[A speech to a convention at the newly opened state capital in Sacramento, California, by then Secretary of State Ignacio Vallejo, announcing his intention to run for president on the Republican ticket. Disturbed by some of the new directions of the New Democratic movement and encouraged by the reform of the Republicans and the passing of the issues which had caused the initial division, Vallejo hoped to bring out the old heritage of the Whigs and old liberalism]
Gentlemen, our nation has passed through many struggles - victorious. We have shown the world that a nation can thrive by the application of virtue, freedom, and equality, thrive even against great storms which seek to tear it apart. We have weathered the bitter winds of tyrants of all kinds - kings, dictators, slaveowners.
It has not been easy, nor costless. Otherwise, what would be the worth of it? It is of no cost to pretend to be equal - to pretend to have liberty - to pretend to stand to our duties in the truth that all men are created equal. It is of great cost to be free and to be right.
We are tired. We have seen wars of all kinds - petty and great. Our nation has been torn apart - politics, armies, buildings, lives. We have moved mountains and taken flight across a vast territory of fields, factories, friends, but also enemies. It is this heavy task that makes us weary. Many of us have succumbed to sleep. They tell us to turn back, envying the sweet decay of the old ways. Wrongful war. Wrongful peace. Strife, destruction, greed. This is the easy way. It is a welcoming way for those tired like us.
But I will not ask you to turn to this route. I will ask you to pick up your crosses yet again, to raise the banners again and show the world again what it means to be free. This is our next war. Not a war of sword and gunshot, but a war of purpose and effort. A war of liberty. A war of peace.
At home, we must be brothers and fellow soldiers. We must care for those sick and poor. We must profit not only ourselves, but those who work with us, above us, and under us. To this end we should support a free economy while supporting beneficial industry for our people ((Interventionism: Supporting infrastructure as needed, building forts and ports, supporting factories to keep high employment and growth, high education spending, good administrative spending, and bringing about the beginnings of anti-monopoly and workplace fairness legislation)). We must educate all people and produce jobs where they are needed. Every able man without a job is an idle hand that could be increasing production and growth. Every man lost in poverty is an idle mind that could be supporting his nation.
We must work against the divisions of politics and ideologies that some wish to use to trip us up. Neither strife nor greed, separatism nor tyranny, rebellion nor paralysis will get us anywhere. We must debate, not out of rivalrous and partisan fighting but out of sound reasoning, to support both the industrialist and the worker, the poor and the prosperous. As we have done before, let us work to such fantasies with reason - not to ignore them, but to make them real.

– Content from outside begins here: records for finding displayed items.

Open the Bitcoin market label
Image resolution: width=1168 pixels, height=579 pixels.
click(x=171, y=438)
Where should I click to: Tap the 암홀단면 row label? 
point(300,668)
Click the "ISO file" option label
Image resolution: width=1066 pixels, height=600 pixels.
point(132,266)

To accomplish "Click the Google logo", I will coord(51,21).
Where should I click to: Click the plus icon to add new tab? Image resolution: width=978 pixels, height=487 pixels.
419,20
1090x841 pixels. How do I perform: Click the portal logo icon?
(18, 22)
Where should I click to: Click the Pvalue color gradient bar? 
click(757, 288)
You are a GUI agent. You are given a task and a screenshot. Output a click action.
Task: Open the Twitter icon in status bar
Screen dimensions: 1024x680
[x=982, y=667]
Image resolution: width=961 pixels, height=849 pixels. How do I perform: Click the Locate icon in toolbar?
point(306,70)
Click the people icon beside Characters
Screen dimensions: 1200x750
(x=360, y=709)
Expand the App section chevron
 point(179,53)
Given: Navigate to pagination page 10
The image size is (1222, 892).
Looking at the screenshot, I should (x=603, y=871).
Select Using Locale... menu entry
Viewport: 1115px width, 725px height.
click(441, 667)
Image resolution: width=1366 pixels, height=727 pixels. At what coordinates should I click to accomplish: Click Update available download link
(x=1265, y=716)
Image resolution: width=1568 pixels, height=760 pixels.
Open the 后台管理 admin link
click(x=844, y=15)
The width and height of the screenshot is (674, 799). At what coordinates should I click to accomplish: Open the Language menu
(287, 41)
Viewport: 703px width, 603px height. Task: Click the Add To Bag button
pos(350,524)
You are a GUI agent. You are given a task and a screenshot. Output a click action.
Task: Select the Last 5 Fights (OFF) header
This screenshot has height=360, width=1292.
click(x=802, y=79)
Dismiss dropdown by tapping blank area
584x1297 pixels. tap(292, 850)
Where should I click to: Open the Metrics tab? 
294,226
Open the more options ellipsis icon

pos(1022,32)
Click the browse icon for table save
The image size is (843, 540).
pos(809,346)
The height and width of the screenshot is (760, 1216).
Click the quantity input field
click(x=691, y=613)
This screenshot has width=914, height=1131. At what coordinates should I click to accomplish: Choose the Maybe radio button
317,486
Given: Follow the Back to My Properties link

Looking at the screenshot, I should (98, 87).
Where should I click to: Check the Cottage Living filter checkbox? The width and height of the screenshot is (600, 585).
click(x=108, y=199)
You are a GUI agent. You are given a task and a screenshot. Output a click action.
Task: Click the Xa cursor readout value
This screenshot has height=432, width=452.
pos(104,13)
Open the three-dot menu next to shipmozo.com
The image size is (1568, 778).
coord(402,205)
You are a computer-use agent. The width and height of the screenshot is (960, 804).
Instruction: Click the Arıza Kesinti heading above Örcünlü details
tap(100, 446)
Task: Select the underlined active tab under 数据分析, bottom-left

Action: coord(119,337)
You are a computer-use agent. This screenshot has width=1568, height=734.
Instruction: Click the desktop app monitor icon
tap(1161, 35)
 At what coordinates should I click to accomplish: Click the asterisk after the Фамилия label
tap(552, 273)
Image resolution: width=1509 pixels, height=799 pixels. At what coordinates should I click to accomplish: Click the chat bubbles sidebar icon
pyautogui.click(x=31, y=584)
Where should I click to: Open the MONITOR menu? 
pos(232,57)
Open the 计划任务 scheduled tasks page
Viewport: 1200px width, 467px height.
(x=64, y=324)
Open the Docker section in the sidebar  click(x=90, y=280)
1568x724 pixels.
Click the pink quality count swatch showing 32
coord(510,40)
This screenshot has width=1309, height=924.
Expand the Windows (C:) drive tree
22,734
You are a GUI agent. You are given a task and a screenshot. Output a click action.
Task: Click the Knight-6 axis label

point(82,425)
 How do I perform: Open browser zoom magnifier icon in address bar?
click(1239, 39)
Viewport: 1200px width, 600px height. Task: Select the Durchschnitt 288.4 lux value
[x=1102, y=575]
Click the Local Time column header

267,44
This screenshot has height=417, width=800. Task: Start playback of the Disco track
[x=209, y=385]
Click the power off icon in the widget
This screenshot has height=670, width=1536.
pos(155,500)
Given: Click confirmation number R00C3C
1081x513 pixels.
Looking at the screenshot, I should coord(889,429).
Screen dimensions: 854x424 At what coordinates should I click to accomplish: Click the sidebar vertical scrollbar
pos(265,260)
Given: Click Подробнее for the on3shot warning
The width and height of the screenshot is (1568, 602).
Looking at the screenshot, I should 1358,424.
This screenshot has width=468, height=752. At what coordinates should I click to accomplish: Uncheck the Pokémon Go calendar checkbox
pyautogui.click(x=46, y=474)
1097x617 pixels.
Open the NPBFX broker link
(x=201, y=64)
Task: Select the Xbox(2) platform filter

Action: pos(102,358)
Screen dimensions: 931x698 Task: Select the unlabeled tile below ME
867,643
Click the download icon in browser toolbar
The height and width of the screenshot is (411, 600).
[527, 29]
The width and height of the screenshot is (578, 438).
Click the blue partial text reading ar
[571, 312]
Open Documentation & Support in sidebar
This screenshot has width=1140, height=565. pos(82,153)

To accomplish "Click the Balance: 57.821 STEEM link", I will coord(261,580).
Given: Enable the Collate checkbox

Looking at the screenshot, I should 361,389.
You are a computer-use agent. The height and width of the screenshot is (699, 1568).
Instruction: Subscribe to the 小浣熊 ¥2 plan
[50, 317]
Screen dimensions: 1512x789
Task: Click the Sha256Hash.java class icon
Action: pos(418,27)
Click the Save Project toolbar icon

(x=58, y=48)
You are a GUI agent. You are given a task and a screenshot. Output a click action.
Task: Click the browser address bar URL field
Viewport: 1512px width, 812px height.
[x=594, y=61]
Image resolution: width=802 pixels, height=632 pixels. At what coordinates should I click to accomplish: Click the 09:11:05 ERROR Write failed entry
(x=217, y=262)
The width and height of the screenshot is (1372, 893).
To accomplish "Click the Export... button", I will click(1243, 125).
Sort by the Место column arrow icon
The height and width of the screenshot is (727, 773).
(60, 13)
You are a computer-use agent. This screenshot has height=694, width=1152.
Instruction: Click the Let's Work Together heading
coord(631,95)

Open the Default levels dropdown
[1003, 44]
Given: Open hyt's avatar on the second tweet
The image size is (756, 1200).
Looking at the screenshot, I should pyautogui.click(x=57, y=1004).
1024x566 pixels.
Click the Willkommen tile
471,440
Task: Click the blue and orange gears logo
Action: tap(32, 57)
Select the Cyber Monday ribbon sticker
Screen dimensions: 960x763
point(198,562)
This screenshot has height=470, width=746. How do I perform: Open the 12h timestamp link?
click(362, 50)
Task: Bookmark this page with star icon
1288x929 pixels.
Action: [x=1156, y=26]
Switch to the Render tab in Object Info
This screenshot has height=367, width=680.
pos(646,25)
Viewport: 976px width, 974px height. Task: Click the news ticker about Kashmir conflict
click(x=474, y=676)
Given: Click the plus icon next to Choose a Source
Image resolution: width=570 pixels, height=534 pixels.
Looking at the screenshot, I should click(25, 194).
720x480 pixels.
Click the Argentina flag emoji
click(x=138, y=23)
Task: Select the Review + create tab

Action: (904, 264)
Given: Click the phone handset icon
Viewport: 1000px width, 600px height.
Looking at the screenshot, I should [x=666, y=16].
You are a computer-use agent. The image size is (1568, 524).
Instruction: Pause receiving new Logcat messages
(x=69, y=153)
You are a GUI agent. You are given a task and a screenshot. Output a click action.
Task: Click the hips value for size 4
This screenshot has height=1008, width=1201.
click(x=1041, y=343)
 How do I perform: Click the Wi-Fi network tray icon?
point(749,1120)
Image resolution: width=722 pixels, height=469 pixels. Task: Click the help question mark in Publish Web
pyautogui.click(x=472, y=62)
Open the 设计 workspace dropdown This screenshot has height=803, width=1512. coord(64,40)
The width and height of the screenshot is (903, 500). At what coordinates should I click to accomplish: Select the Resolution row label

Militarily, we must be cautious and ready. We must continue to produce adequate and advanced ships to protect our shores, and guns and cannon to project our force on land. We must reach out to our free allies in our mission together to support and exemplify the rights of man, most especially here in our hemisphere. We must prevent the downfall of our free neighbors to the intervention of those who hate such rights. We will not do this by reckless militarism, rampant militias, overspending, or the expansion of military political power, as they have done in other nations and we have fallen prey to in the past. Every man who is not a soldier may be a writer, a statesman, a businessman, a farmer. We must balance such things with a need to have a reasonable and flexible military force. ((Defense: American alliances with other democracies and freedom loving nations, defense of our allies in America in particular in fights against tyrannical groups (including military support, especially naval power, in just fights) diplomatic and economic support for freedom and peace around the globe, supporting free nations against tyrannical imperialism. Limited expansion of the military, mostly in regards to better trained and organized troops and expanded useful navies. Military spending to decrease to a steady slow growth.)).
In the world we must be a light to all governments, showing that peace and prosperity can go hand in hand with liberty and truth. We should seek to guide those nations just hearing of our experiments of liberty in Asia and other places, and prevent the hegemony of European tyrants. We must not seek war, but we must not seek the peace of ignorance or the quietness of falsehood. ((NonIsolationism: Alliances in the Americas primarily, but also with our friends such as in Britain. Avoidance of European politics, while keeping relations cordial enough. Influence in keeping Japan and China, among others, from falling into the wrong spheres of influence. War, especially aggressive or unjust war, should be avoided at great cost. It should not be thrown away entirely, though, if a free people need our assistance [or, of course, an attack against America - we should fight then too

]))
This is a great task before us, greater even than before - but we can achieve it. Our nation has thrown of the tyrants of imperialistic Britain, stood for the rights of our fellow men against the neglect and abuses of Santa Anna, and brought about liberty against great struggle to all men at home even in the face of widespread rebellion and destruction. We will prove to the world again that this experiment of liberty is one worth following.